[截图定位数据]
=-=-=-=-=

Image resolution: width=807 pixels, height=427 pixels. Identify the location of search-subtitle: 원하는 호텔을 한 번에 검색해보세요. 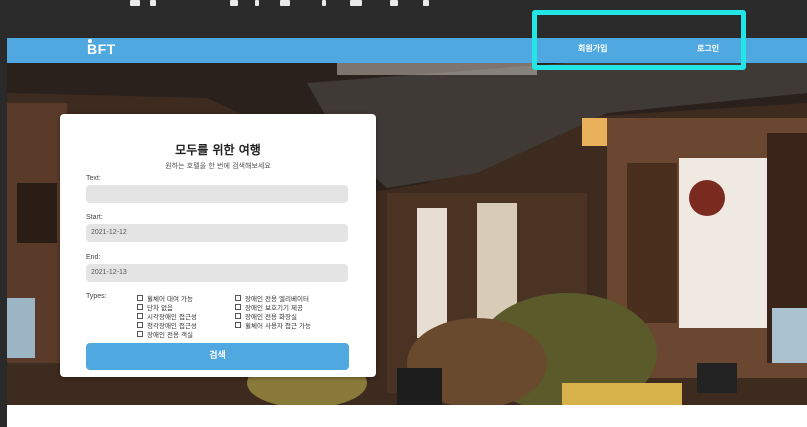
(218, 166).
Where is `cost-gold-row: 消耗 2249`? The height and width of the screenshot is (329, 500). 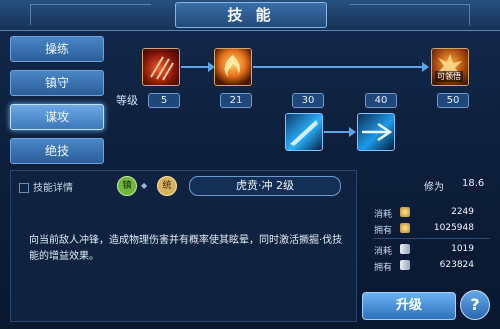
cost-gold-row: 消耗 2249 is located at coordinates (433, 213).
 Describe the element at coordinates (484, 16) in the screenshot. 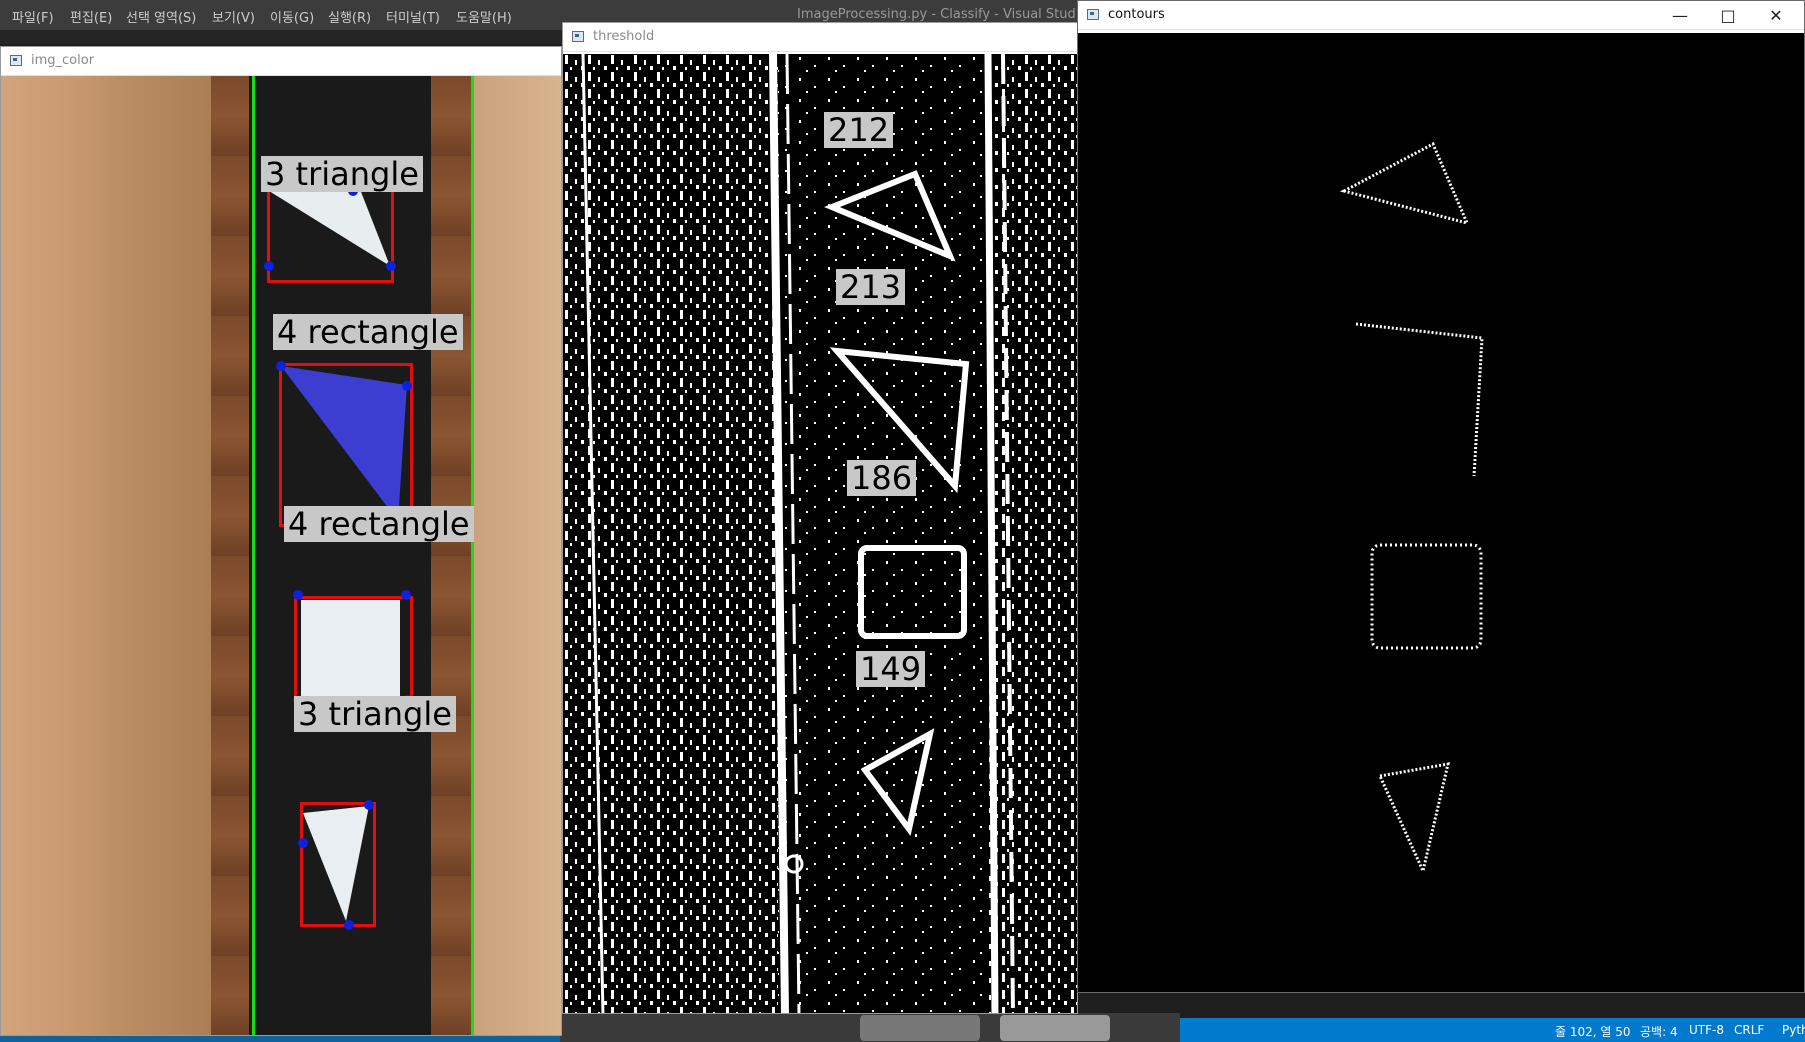

I see `menu-help: 도움말(H)` at that location.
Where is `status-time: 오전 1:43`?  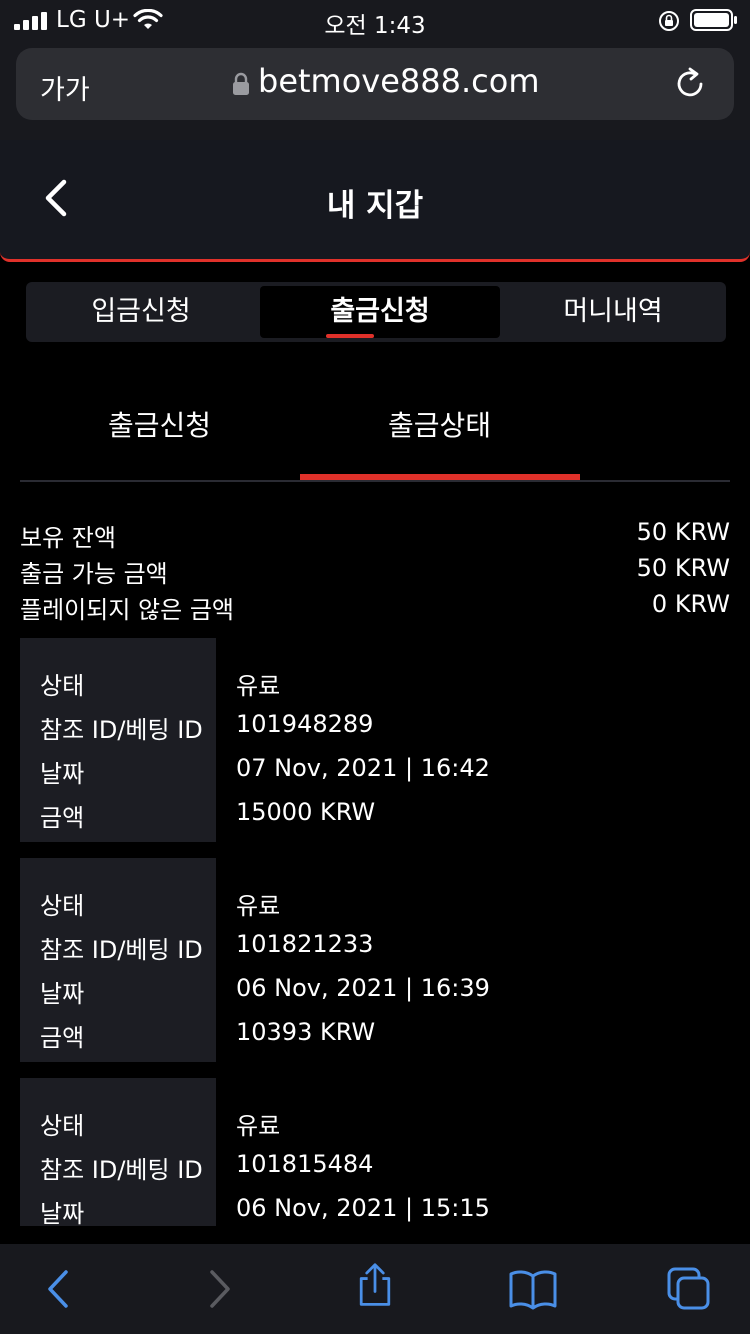 status-time: 오전 1:43 is located at coordinates (375, 26).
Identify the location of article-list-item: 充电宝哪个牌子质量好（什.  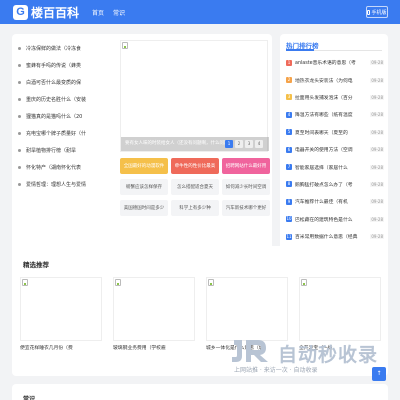
(68, 134).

=-=-=-=-=

编辑从含有“is (329, 500).”的一行到含有“at that location.”的一行这一段，将其中的“screenshot”改为“image”，其余内容保持不变，只给出这几行，且不要附上图片。

Where is `cost-gold-row: 消耗 2249`? The height and width of the image is (329, 500). 
cost-gold-row: 消耗 2249 is located at coordinates (433, 213).
 Describe the element at coordinates (484, 16) in the image. 

I see `menu-help: 도움말(H)` at that location.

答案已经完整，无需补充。